Imagine you are an architect. Somebody commissions a building or apartment from you. It is then built, in Windsor, in Whitehorse, maybe in Halifax. Over the century, there has been a tendency to over design, because energy was cheap. The unit will take too much heating in Whitehorse, too much cooling in Windsor, and the wind will whistle through in Halifax. But if you were designing a unit just for Whitehorse, you would probably design it as it should be for Whitehorse.

Those of you who operate equipment, think about what you have, including all the power in your cars. Things are vastly over designed, and not just because of the deliberate wish to waste, but because of the deliberate wish to do the design only once, and then replicate the unit. And that is where my students are put out of a job. They ought to be working in Windsor, to help design a building or modify a plan for that particular site with their specific knowledge. But the cheapness of things that we could waste has lulled us into the habit of replacing judgement and intelligence with cheap materials and energy.

That becomes particularly evident when we look at the energy consumption of other countries. Then you find that Sweden, having the same sort of climate, the same demands of industry, has only 50 per cent of the per capita energy consumption of Canada. I grant you the case of the transportation sector, which is very much vaster in this country. But even if you take that out, there is a great deal of extra energy used in Canada, often to produce things that are not as good, not as well designed and not as competitive as those of Swedish industry.

If you look at this in detail, and there is an excellent book called How the Industrial Nations Use their Energy, you find out how much more intelligently things can be done. And that is just one of the profound burdens of these considerations that are not just mine but go on around the world. Because the materials were there and one could dump the garbage somewhere, because energy was there and it was cheap, we came into the habit of externalizing the costs and saving ourselves the judgement needed to do a job as appropriately as possible for the situation in which one finds oneself.

There are many examples. There are buildings in this city that have no light switches: the whole building is either fully lit or fully dark. There are other buildings in Toronto where one can only turn off the lights per floor. Of course, it was cheaper not to install switches, but the idea that you could make a building in which you can only turn all the lights off or all the lights on, or an apartment building with no way to moderate the heat in individual apartments--that is the sort of thing that ought never to have happened and must be corrected very quickly.

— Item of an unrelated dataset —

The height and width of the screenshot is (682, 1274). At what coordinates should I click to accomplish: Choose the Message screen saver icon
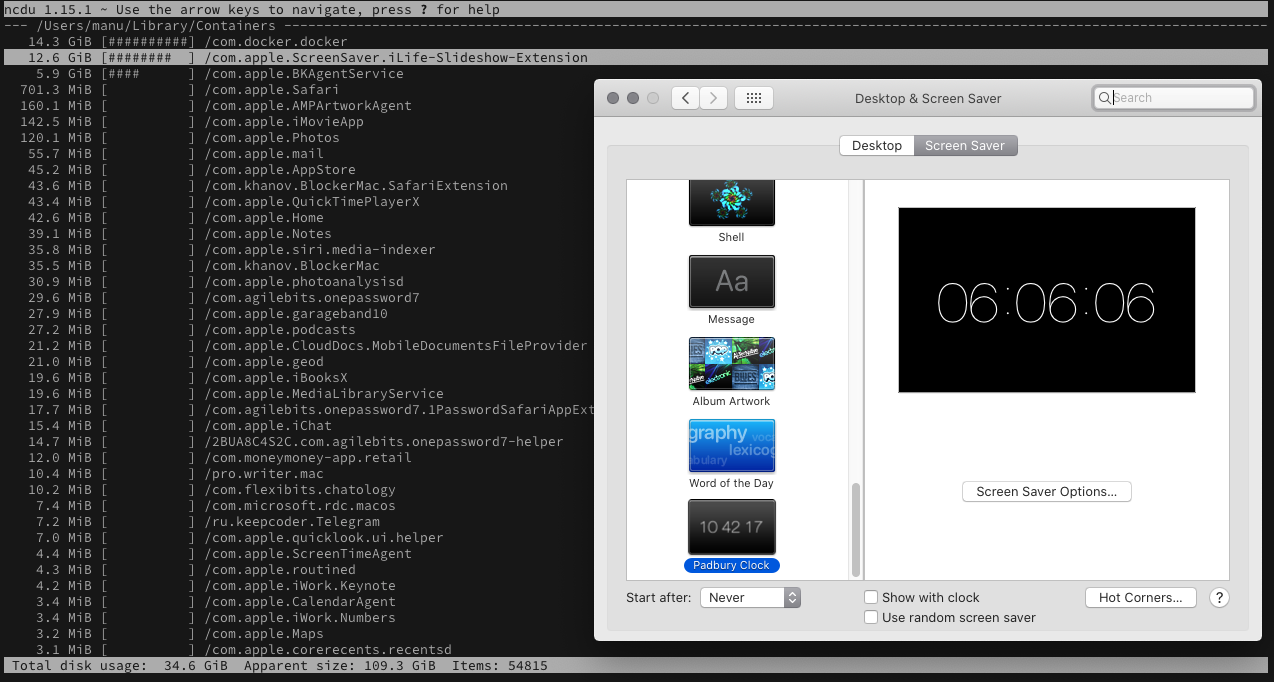(x=731, y=282)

In a study in Edmonton, two identical apartment buildings were monitored. In one of them, the tenant paid the rent and paid his hydro separately. In the other, the hydro charge was part of the rent. There was a 40 per cent difference in the use of electricity in these identical buildings. When consumers can see that the intelligent use of energy saves them money, they will act intelligently.

One of the big battles has been the rate structure of hydro in this province: you still pay the largest unit price for the early units of your consumption, and if you use more, you pay less. Recently, the province of Quebec has introduced an inverted rate structure. Not very steeply inverted, but enough so that the consumer benefits from being frugal and you pay more as you use more. That is a common system in Europe, as is the lower pricing of off-peak electricity. We have not taken these reasonably intelligent measures. If you look at the cost of electricity, including the cost of installation, borrowing, financing, you can see how expensive every new kilowatt hour will be, and how much more intelligent it would be to put the money into conservation and better practices.

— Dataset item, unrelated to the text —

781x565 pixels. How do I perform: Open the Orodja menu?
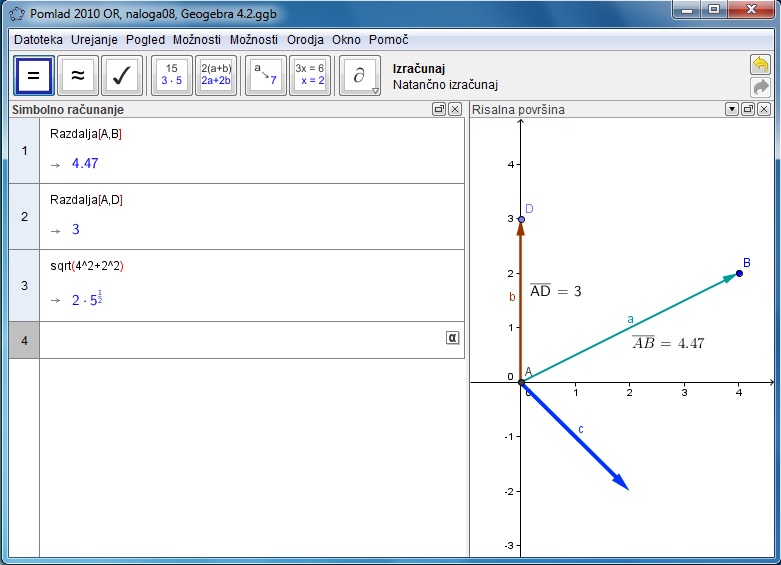point(305,40)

I will give you one last example, from my own field. Up at Noranda in Northern Quebec is one of the traditional copper smelters, a place where I sometimes go to visit or consult. Until the year before last they fired that colossal smelter with oil. In addition to that, because Noranda is a pretty cold place, for a large part of the year you had to put steam around the oil pipes, otherwise the oil freezes. So not only do you use oil, but in addition to that you use energy to make steam to keep the oil flowing. Perfectly responsible people designed that fairly recently, with no thought that it might be a hare-brained scheme to put a steam jacket around an oil pipe. But that happened.

I spoke to Mr. Hermant at luncheon about the glimpses we get in our department from Japanese industry. Because of their expertise, we very frequently get visiting Japanese industrial engineers. When you look at the process of copper making in Japan, you find that research has gone into it to the point where the whole process is automated, is computerized, in which not one BTU more is expended than necessary. Analysis is carried out so that the best possible conditions are used. There is constant feedback through the computer system. But when you go into one of our mills, you still find old foremen who look at something and say, "Now!" And then you cast.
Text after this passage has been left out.